Wimberly, Texas, is an easy jaunt from San Antonio, Austin and Houston; a charming and eclectic hill town with a diverse population of 3000. Houston residents Dana Foster and Storm Lippman approached the Burleson Design Group there with a dream: to build a weekend getaway that would one day serve as their retirement home.
The couple wanted a home that would incorporate green elements, suit the surrounding landscape, and, perhaps most challenging, they envisioned a setup that could “expand” with an influx of guests or allow husband and wife to cocoon and save energy and resources when it was just the two of them.
The four structures on the property are connected by breezeways (except for the most recent addition—the contemporary barn with its stylish silo) and each has an independent water heater and air conditioning, enabling flexibility of use while conserving precious resources. Reclaimed red barn wood lends nostalgic warmth to the main structure’s great room, kitchen and master bedroom.
The retro charm of corrugated metal siding, stained concrete floors and industrial lighting is offset by the rich, dignified patina of old cedar wood beam ceilings along with a mesquite mantel over the Texas limestone hearth. The Great Room’s expansive windows offer views of both the hill country and its abundant wildlife that includes wild turkeys, foxes and deer.

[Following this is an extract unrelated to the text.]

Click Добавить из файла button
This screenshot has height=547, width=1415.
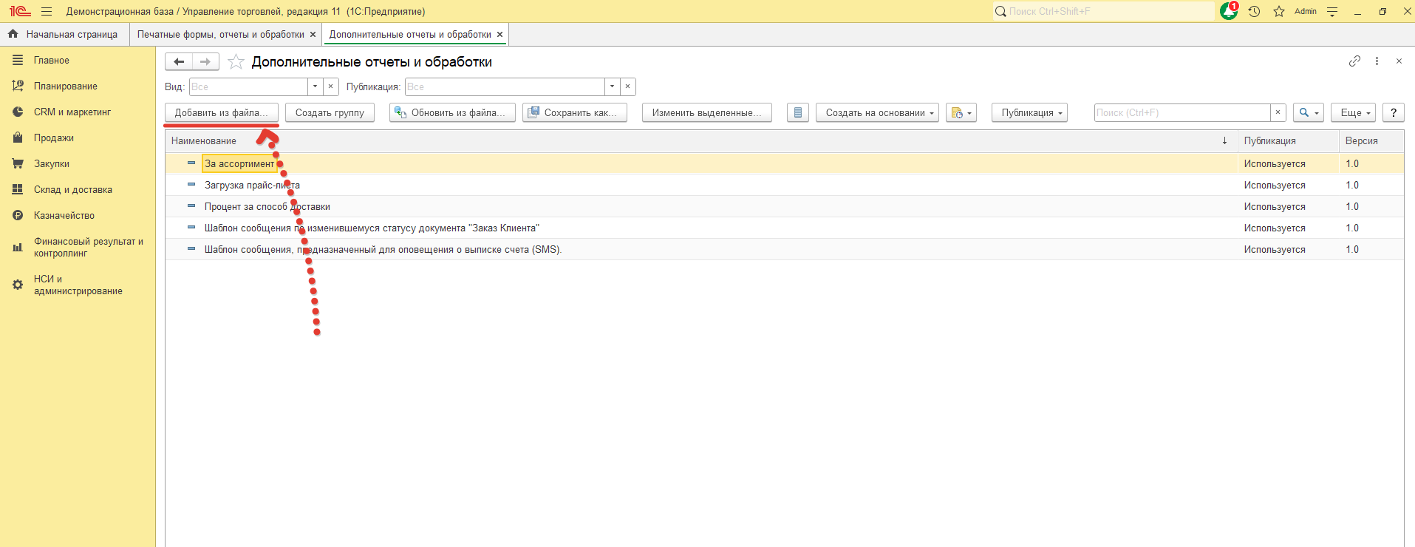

The built-in media center was designed by architect Rick Burleson of Burleson Design Group in Wimberley, who spearheaded the design of the ranch with the help of David Costea. The richly patterned rug is from Hill Country Interiors in San Antonio; the leather hair-on-hide recliners were found at The Arrangement in Houston.

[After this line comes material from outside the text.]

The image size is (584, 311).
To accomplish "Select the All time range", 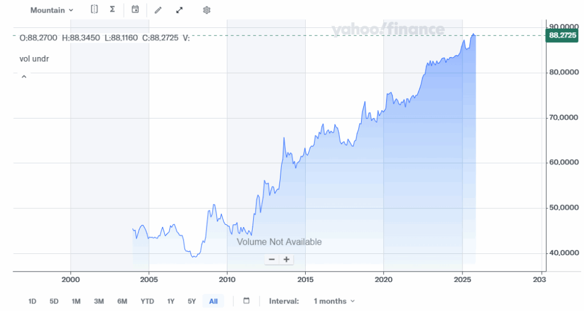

The warmth of the kitchen is enhanced by the reclaimed red barn wood and the sienna stain of the poured concrete floors. A turquoise trimmed screen door was found in an antique store in Waco and serves as the pantry door. The kitchen cabinets and drawers are topped with Silestone. Light fixtures were sourced from TriCity Electric in New Braunsfel, Texas. A farmhouse sink completes the ambience of the cozy, but efficient space.
The property benefits from stunning vistas in every direction. With respect for the natural surroundings, the exterior stonework and indoor hearths feature Texas limestone, anchoring the main house, guest suite, garage and barn to the land on which they were built.
The Master bedroom and deck look out over the forty three acres that make up the ranch. The wall behind the bed is tilted, creating a slant that allows the couple to enjoy the sunset without having to move an inch!
A burnout cowhide chaise is from The Arrangement. The bed’s sunset-hued coverlet is from the Crow’s Nest, an antique store in Houston. A print on canvas hangs over the fireplace, and it’s hearth is accented by turquoise vases from The Arbor Gate, Houston’s premier garden destination.
The hair-on-hide vanity and mirror were custom designed for the ranch.
The stylish barn was built to expand the family’s play space. It features a husband’s workshop for Storm and is home to his tractor—as well as a finished interior media room and game room, plus a full kitchen for entertaining. The silo was the ingenious invention of Architect Rick Burleson, who designed it in response to Dana’s need for a balcony off the sleeping loft.
The vibrant blue truck (whose bed actually serves as a guest bed) that takes center stage in the stylized barn once had its home in an Old Navy store. It now happily shares space with pool and ping pong tables. The industrial lighting is from TriCity Electric.
The owner’s son, Thomas Foster, contributed many design ideas for the interior of the barn, including the whimsical folded over quilts unique to each bed, which were custom made at High Fashion Home. The tufted headboards were sourced from West Elm Home Décor. The floors are pine, stained a white grey. The practical and pretty church pew came from a chapel in Mesquite.
The expert and imaginative use of natural building elements coupled with landscape architect Deborah Johnson’s intelligent vision for a drought tolerant and serene setting melded perfectly with Dana and Storm’s desire to use what was indigenous to the country around them.